Simion Mehedinți (/ro/; October 19, 1868 - December 14, 1962) was a Romanian geographer, the founding father of modern Romanian geography, and a titular member of the Romanian Academy. A figure of importance in the Junimea literary club, he was for a while editor of its magazine, Convorbiri Literare, and became a supporter of the fascist Iron Guard.

He was born in Soveja, Vrancea County. After attending primary school in his native village, he went to study theology, first in Focșani, and then in Bucharest, where he graduated from high school in 1888. He then enrolled at the Faculty of Letters of the University of Bucharest, graduating with a B.A. thesis on "J.J. Rousseau’s ideas on education." He then pursued his studies in Paris, with Paul Vidal de la Blache, and at the University of Berlin, with Ferdinand von Richthofen. In 1895, Mehedinți transferred to Leipzig University, where he completed a Ph.D. degree in early 1899, with thesis "Über die Kartographische Induction" written under the direction of Friedrich Ratzel. He then returned to Romania, where he was appointed professor at the University of Bucharest and head of the first geography department at that university. He was a strong proponent of the geomorphology approach to geographic studies; his powerful position enabled him to impose this point of view on Romanian geography.

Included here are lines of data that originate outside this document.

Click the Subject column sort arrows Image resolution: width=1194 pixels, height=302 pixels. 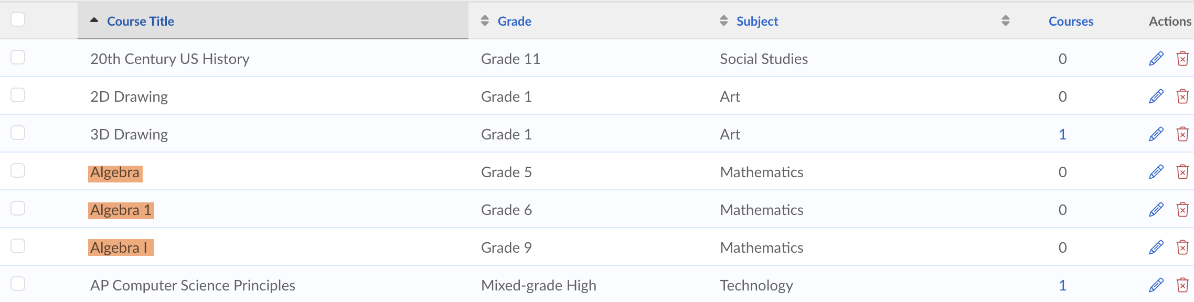click(724, 21)
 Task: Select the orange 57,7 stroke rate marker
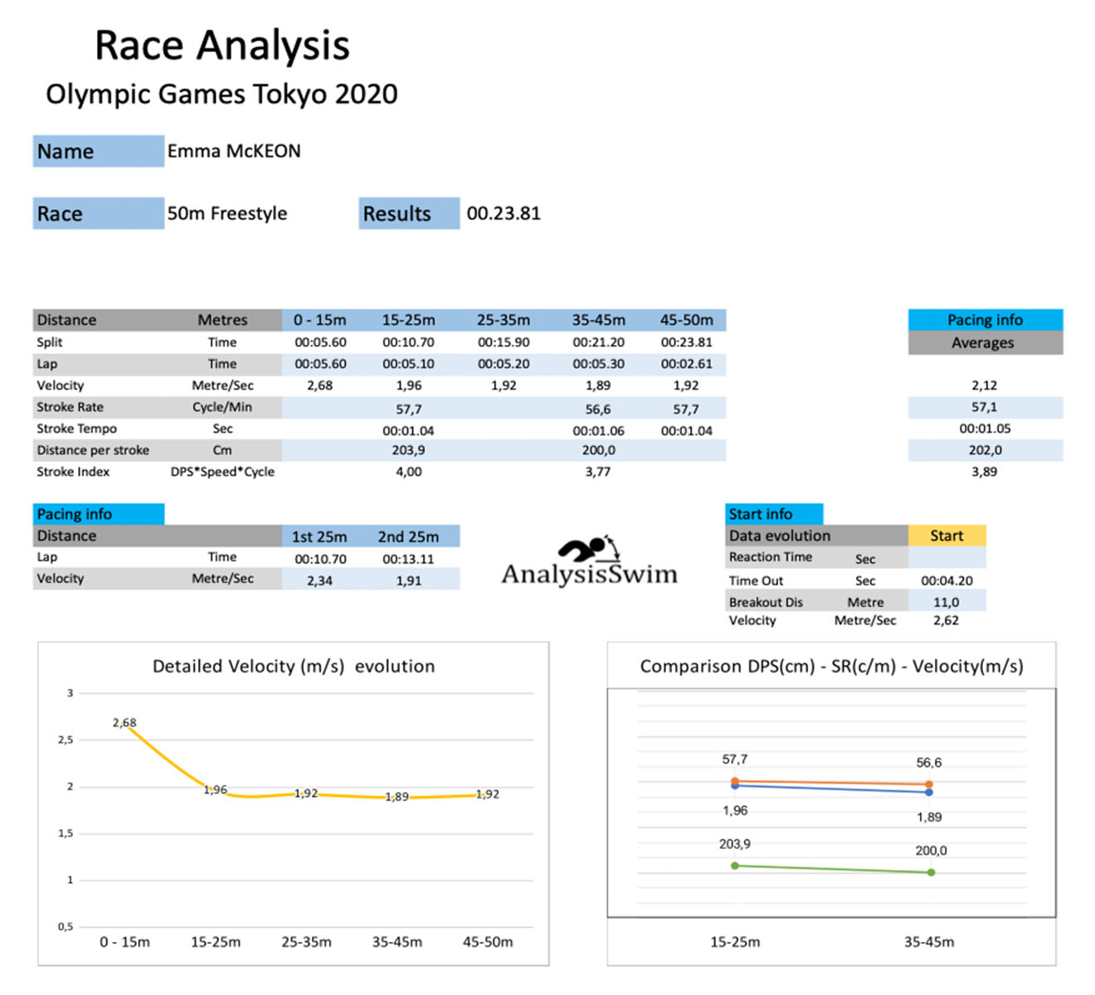click(735, 781)
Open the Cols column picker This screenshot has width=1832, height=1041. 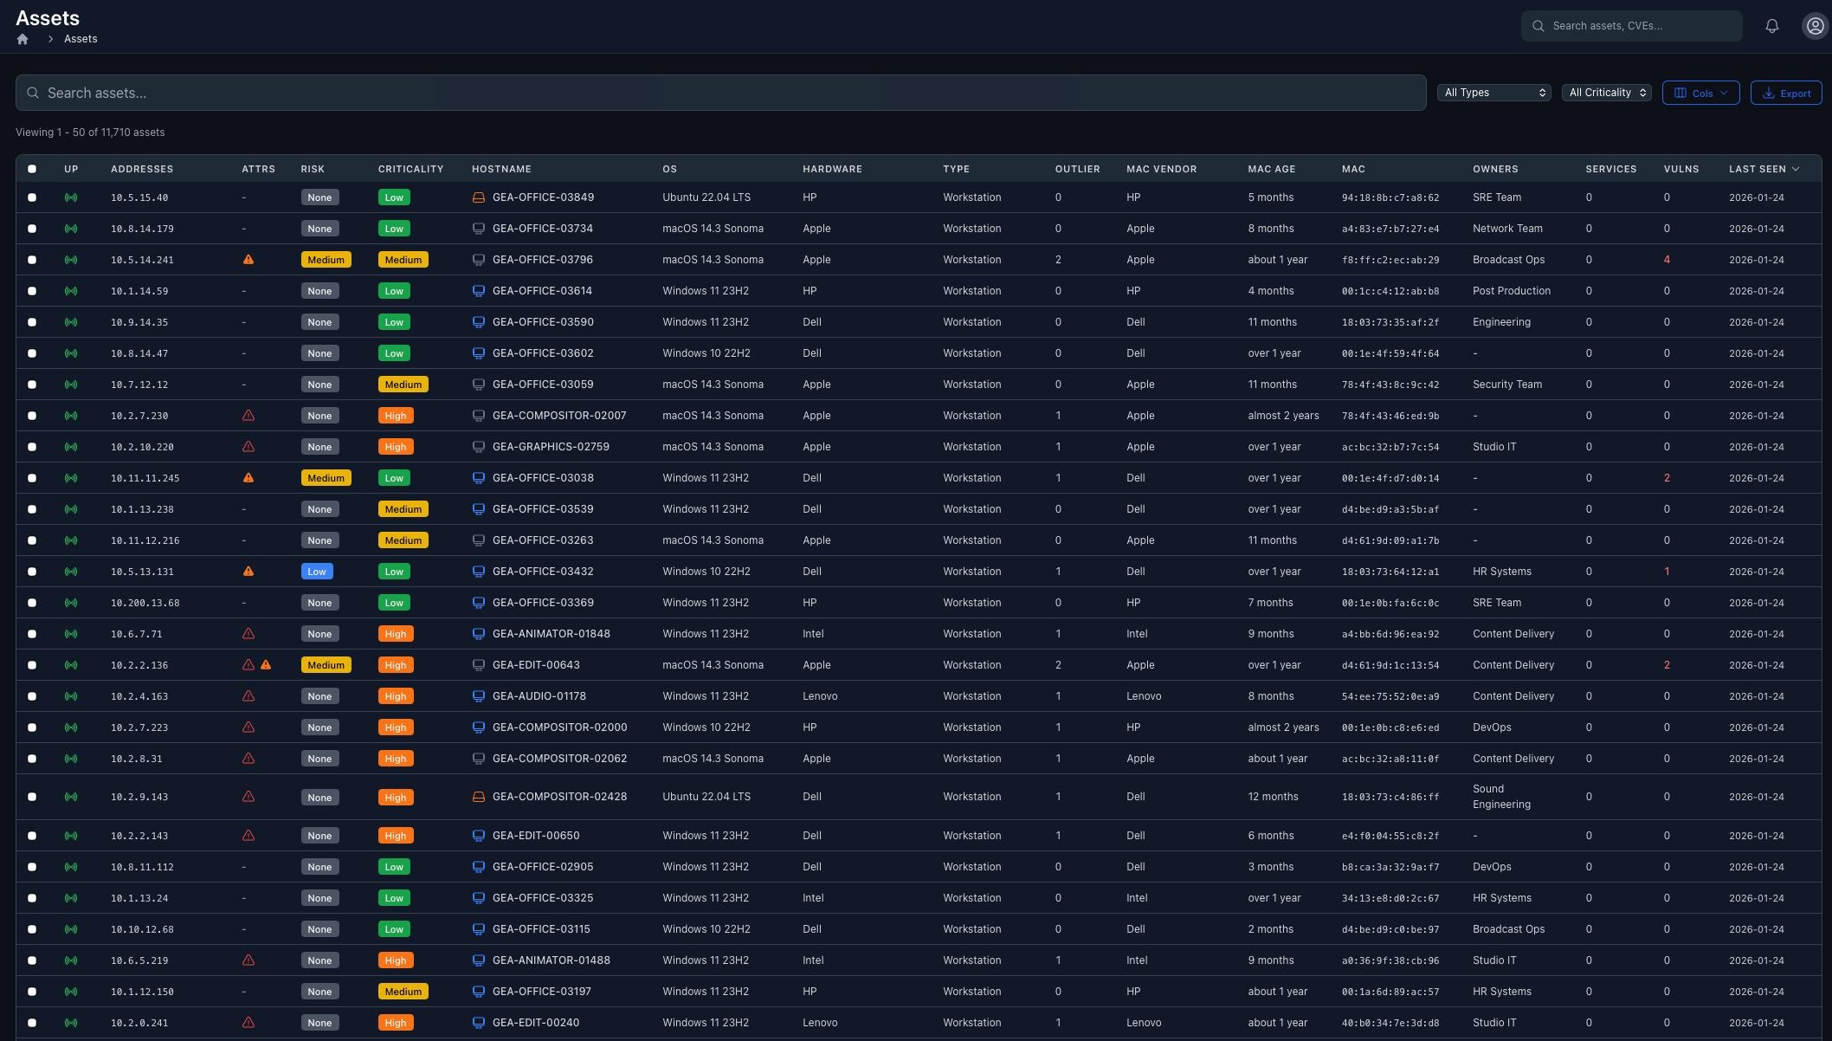1700,93
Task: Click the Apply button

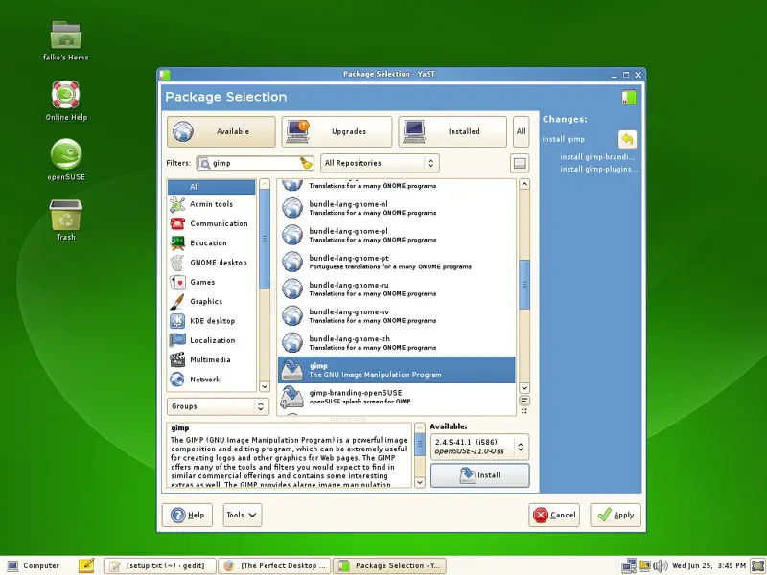Action: (x=615, y=515)
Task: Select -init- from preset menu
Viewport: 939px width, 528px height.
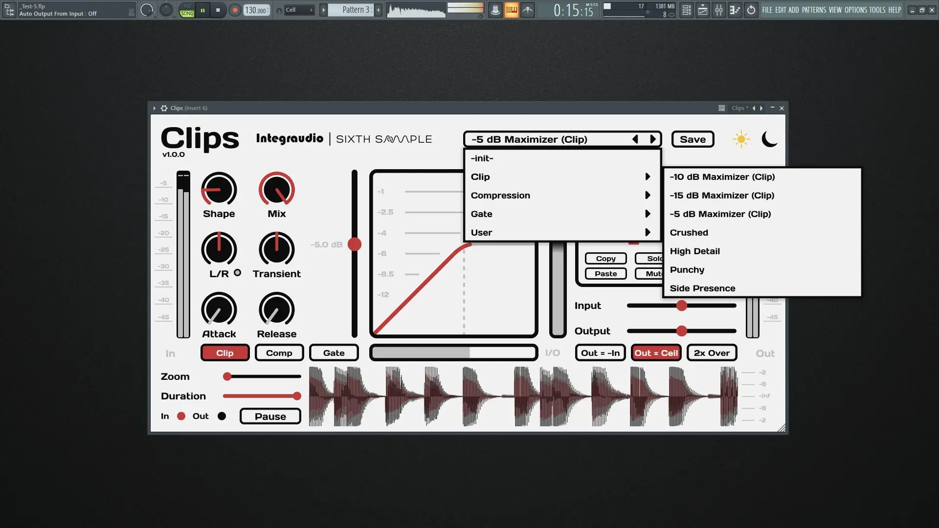Action: point(482,158)
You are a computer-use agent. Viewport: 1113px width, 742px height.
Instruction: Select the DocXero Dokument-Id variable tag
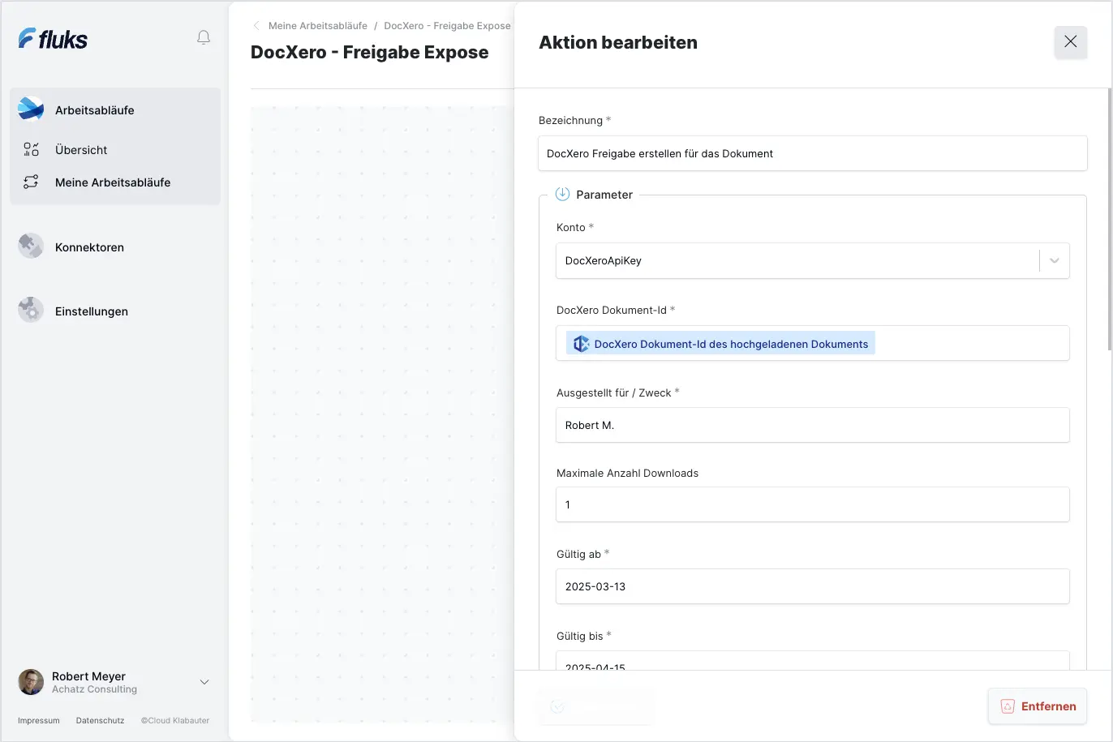pyautogui.click(x=720, y=344)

Mehedinți was elected corresponding member of the Romanian Academy in 1908, and titular member in 1915. The new communist regime purged him from the Academy in 1948.

He died in Bucharest in 1962 and was buried at Bellu Cemetery. Streets in Oradea, Otopeni, Sibiu, and in the Crângași neighborhood of Bucharest are named after him. High schools in Codlea, Galați, and Vidra also bear his name.